The limitations of this study are also related to our key findings. First, though we performed a compressive data retrieval process, the empirical estimates we provided are limited by the absence of population-based cancer registries in many African countries (only 22 African countries represented), which has implications for the precision and representativeness of our estimates. Although, about 67% of studies were conducted in population-based cancer registries, many of these registries only covered subnational populations. As highlighted in the results, Nigeria and South Africa had the highest data points in this study. However, of all entries, South Africa particularly provided a complete national registry report of histologically-diagnosed breast cancer cases covering a period of 18 years, although only recent reports suggested an upgrade to population-based cancer registration system . As noted, across data from hospital-based reports, we relied on the UN demographics for the country to estimate reference populations and person-years when they were not provided. This could have led to a relative under-estimation of cancer incidence due to resultant large denominators derived from the UN demographics. Besides, estimates were not age-standardized which limits direct comparisons with other world regions. Moreover, the heterogeneity across selected studies was high (I2>90%), which further reflects the need to address varying study designs, case ascertainments, referral approaches, and standards for collation of cancer data across different population groups, as these are important sources of heterogeneity. Despite these limitations, it is still important to present to the public the challenges arising from data availability on breast cancer research in Africa, the varying estimates available, and the implication of this on the response to a rising burden of breast cancer on the continent.

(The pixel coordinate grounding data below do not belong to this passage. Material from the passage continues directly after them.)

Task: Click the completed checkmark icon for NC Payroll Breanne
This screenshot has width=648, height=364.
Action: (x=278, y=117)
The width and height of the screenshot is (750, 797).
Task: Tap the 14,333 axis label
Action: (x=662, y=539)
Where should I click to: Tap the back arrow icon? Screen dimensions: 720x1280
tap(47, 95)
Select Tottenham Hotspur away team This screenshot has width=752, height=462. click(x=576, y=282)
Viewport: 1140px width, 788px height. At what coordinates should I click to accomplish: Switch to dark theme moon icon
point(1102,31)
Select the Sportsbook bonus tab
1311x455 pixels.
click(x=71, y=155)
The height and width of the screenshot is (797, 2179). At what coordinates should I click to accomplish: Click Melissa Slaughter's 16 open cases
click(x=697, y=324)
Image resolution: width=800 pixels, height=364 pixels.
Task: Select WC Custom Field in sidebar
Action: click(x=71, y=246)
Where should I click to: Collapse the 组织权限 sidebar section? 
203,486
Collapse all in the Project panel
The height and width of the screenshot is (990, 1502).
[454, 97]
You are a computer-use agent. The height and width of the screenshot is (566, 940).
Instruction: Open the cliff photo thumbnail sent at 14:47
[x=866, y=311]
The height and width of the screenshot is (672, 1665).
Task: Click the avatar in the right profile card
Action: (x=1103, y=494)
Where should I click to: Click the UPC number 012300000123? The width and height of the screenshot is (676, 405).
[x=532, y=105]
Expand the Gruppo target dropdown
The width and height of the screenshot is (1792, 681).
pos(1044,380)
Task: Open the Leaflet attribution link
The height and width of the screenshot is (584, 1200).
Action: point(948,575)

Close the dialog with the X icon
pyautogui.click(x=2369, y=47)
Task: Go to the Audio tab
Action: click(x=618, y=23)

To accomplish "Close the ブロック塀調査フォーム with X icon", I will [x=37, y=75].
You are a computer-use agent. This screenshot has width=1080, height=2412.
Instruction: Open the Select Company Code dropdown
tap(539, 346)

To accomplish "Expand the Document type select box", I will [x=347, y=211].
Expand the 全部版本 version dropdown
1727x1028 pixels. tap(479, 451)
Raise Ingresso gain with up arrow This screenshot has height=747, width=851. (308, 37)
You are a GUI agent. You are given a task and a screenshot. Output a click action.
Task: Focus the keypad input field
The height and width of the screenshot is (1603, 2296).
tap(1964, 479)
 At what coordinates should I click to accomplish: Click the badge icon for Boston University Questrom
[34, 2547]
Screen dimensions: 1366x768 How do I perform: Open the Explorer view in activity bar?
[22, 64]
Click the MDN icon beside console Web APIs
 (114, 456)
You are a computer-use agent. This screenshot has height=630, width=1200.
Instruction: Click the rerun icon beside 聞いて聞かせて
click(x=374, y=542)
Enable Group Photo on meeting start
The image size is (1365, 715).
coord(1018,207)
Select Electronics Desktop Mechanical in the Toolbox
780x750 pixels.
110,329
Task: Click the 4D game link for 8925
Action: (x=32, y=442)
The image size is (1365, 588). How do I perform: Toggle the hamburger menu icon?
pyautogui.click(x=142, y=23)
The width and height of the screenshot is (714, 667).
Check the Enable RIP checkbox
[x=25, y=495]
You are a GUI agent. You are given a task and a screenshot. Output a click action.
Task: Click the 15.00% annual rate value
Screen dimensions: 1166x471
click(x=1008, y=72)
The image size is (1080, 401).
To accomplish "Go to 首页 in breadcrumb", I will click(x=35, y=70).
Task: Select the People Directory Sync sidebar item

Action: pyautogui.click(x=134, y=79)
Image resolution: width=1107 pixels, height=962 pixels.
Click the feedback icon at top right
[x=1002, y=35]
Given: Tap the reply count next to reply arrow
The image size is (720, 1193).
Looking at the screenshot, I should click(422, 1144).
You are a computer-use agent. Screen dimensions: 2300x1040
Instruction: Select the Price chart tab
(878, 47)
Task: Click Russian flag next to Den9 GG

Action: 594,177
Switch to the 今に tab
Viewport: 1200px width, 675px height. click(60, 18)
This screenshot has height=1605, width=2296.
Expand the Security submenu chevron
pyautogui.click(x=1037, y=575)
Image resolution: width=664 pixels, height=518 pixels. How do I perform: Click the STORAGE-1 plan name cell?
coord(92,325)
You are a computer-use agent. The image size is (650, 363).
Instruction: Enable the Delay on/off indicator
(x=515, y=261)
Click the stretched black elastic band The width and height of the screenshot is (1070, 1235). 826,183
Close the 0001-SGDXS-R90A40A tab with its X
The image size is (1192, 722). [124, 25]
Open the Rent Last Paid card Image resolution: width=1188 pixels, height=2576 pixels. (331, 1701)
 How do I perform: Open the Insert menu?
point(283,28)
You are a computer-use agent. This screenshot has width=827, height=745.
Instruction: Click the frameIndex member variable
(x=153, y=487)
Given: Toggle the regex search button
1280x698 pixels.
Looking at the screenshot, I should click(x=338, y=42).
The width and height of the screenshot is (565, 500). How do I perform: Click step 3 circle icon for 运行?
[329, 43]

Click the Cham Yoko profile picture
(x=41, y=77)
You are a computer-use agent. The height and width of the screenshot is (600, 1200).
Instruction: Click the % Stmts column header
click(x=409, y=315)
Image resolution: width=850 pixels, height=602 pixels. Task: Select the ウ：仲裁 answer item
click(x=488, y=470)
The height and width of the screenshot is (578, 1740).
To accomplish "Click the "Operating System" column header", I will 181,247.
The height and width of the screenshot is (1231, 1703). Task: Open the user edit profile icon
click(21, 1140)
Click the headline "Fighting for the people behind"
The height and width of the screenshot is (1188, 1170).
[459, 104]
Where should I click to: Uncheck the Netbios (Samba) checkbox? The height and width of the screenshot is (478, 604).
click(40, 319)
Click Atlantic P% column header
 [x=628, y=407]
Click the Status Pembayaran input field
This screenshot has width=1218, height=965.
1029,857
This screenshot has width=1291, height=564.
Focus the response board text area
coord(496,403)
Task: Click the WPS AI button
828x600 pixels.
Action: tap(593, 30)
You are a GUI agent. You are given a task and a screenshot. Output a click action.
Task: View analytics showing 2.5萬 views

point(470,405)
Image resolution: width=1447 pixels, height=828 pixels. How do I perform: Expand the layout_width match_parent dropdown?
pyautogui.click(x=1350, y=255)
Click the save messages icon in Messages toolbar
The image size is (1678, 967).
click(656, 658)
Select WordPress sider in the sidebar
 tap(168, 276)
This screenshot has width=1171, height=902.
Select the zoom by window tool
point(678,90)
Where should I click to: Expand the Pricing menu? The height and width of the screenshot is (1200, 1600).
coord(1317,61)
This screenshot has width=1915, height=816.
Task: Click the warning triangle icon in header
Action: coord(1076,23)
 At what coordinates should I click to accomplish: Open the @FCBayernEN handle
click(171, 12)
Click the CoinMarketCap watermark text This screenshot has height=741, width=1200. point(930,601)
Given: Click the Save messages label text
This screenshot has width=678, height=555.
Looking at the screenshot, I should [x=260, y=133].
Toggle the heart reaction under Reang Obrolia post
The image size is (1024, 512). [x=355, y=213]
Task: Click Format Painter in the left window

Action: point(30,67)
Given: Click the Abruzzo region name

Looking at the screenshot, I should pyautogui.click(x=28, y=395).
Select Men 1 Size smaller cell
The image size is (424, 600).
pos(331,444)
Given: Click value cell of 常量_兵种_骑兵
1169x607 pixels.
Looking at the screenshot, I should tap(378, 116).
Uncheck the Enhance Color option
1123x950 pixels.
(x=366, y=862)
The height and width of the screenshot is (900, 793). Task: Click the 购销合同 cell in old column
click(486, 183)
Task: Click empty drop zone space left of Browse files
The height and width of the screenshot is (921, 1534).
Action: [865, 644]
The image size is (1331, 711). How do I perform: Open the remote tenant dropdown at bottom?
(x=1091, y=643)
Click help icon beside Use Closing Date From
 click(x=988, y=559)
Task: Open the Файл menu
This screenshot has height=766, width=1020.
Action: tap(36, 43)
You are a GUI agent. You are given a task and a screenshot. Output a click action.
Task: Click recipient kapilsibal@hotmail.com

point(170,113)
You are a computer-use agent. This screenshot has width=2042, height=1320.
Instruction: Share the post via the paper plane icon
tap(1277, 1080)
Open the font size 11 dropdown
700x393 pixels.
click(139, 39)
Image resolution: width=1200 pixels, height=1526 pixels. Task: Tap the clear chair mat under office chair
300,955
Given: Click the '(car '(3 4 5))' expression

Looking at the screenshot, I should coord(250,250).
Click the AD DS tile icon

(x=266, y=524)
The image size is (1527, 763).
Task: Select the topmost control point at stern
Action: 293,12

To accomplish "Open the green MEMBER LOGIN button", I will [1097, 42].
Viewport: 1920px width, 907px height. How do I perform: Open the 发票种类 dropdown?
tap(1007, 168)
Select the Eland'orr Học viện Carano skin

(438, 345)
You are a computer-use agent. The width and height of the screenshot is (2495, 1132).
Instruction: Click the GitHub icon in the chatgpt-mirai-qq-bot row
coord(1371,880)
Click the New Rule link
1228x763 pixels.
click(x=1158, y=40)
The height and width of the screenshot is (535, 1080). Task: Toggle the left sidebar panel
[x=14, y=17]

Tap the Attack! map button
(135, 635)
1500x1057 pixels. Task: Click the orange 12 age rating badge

The efforts of various researchers and organizations, particularly the IARC, United States National Cancer Institute (NCI) and African Organization for Research and Training in Cancer (AORTIC), must be acknowledged in the response to cancer in Africa. Data availability remains an ongoing limitation in understanding and estimating the incidence of breast cancer on the continent. Further issues from available data include inconsistency in data collation and quality across existing cancer registries. However, available evidence is suggestive of a growing incidence of breast cancer in Africa. With population growth and ageing, exposures to known risks, and relative weak health systems in Africa, it is unlikely this trend will change in the short-term in the absence of effective interventions, with this further straining the health system in many African countries. As various funders and institutions develop their focuses, we assert that strategies for controlling and treating breast cancer patients must include activities that support active and comprehensive data collation and cancer registration (population- and hospital-based) on the African continent, and more emphasis on the biological and histological characteristics of breast cancer cells across different population groups.